Relevons l’importance de l’adverbe « seulement ». Ce qui signifie que le pain matériel a son importance. Nous sommes corps, esprit et âme et nous avons besoin de nourriture pour notre corps. Vous le savez bien, l’un des aspects essentiels de notre Carême, c’est le partage et la solidarité. C’est à ce partage effectif de nos biens que nous appelle la Parole de Dieu. Le Comité Catholique contre la Faim et pour le Développement nous rappelle en cette année 2007 les 40 ans d’une encyclique de Paul VI, Populorum Progressio, consacrée au développement des peuples. Le pape se faisait alors l’écho des peuples pauvres en écrivant : « Les peuples de la faim interpellent aujourd’hui de façon dramatique les peuples de l’opulence ». S’il existe un sous-développement dans les pays pauvres, il existe dans nos pays développés un sous-développement moral. Paul VI le nomme : « L’avarice est la forme la plus évidente du sous-développement moral ». Pendant notre Carême, comment ne pas réentendre cette Parole de Dieu que nous connaissons tous en saint Jacques ? « Si un frère ou une sœur n’ont pas de vêtement, rien à manger pour aujourd’hui, et vous leur dites : ‘j’espère que tout ira bien pour toi, que tu auras chaud, que tu auras à manger’. Qu’est-ce qu’ils y gagnent tant que vous ne donnez pas à leur corps le nécessaire ? » Une personne qui manque du minimum nécessaire pour vivre humainement et dignement, comment pourra-t-elle faire un chemin spirituel ? Bien des pauvres, il est vrai, ont l’intuition de Dieu. Certains sont même de grands croyants et de grands spirituels. Mais ne confondons pas les cas extraordinaires avec les cas ordinaires, la pauvreté choisie avec la pauvreté subie… Comme le dit le proverbe, ventre affamé n’a point d’oreilles. Une citation de Paul VI me servira de transition vers la seconde partie de mon homélie : « Avoir plus pour les peuples comme pour les personnes n’est donc pas le but dernier. Toute croissance est ambivalente. Nécessaire pour permettre à l’homme d’être plus homme, elle l’enferme comme dans une prison dès lors qu’elle devient le bien suprême qui empêche de regarder au-delà » .
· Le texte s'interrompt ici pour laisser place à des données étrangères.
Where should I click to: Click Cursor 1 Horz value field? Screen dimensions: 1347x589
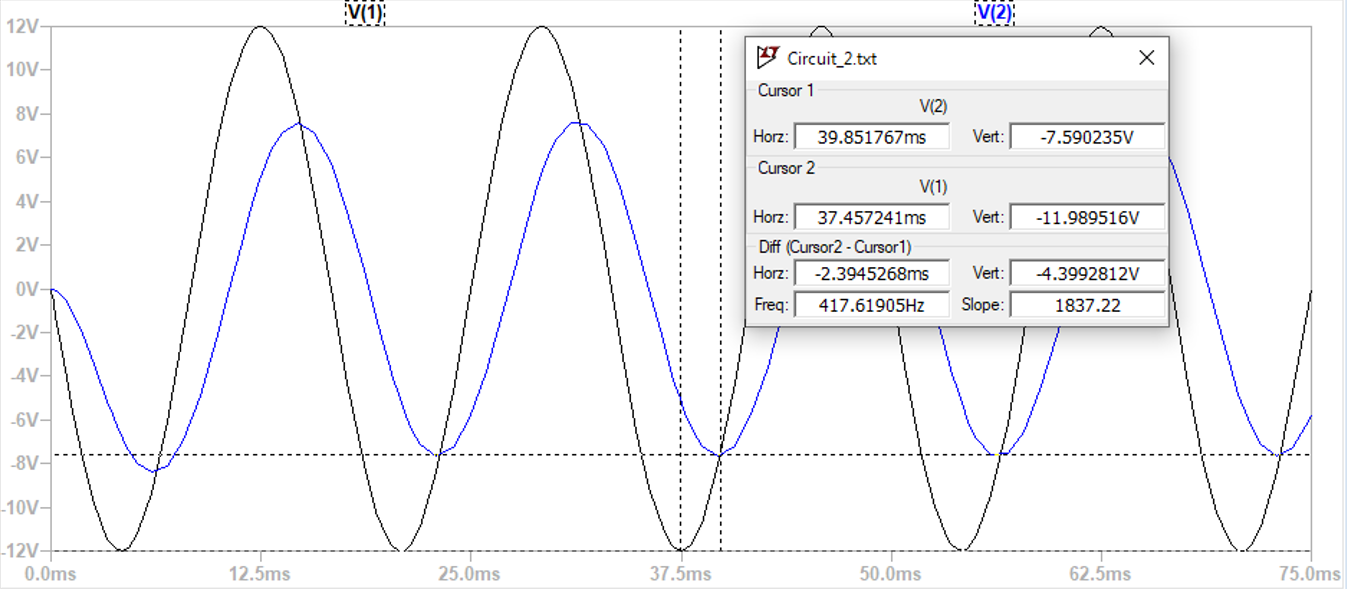pos(871,137)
« Ce n’est pas seulement de pain que l’homme doit vivre ». Car l’homme est aussi esprit et âme. Il a besoin pour son développement intégral de la nourriture de l’esprit, la culture, et de la nourriture de l’âme, Dieu lui-même. D’où les deux autres piliers du Carême que sont le jeûne et la prière. Si ventre affamé n’a point d’oreilles, on peut aussi dire que ventre gavé n’a point d’oreilles ! Entre la misère et le gaspillage, le Carême nous redit l’importance d’un équilibre humain et spirituel. Pratiquer le jeûne chrétien, c’est bien sûr s’ouvrir au partage avec la multitude de nos frères qui, de par le monde, subissent la faim. Mais c’est aussi prier Dieu de nous nourrir de sa Parole. C’est nous rendre disponibles à l’écoute de cette Parole. Le partage comme le jeûne, pratiqués dans un esprit de prière, nous arrachent au « matérialisme étouffant », déjà dénoncé par Paul VI en 1967 ! Ces pratiques du Carême nous redisent de manière concrète la primauté de l’être sur l’avoir. Ce qui compte aux yeux de Dieu, ce qui compte pour notre développement intégral ainsi que pour celui de la société, c’et ce que nous sommes : nos qualités de cœur, nos talents, notre sens de l’écoute, de l’accueil, du dialogue et du service etc. Le bonheur authentique ne réside pas dans ce que nous avons, mais dans ce que nous sommes, et dans notre capacité à entrer en relation avec Dieu et avec nos frères. Au début de ce Carême, accueillons donc la mise en garde du pape avec sérieux : « Repliées dans leur égoïsme, les civilisations actuellement florissantes porteraient atteintes à leurs valeurs les plus hautes, en sacrifiant la volonté d’être plus au désir d’avoir davantage ».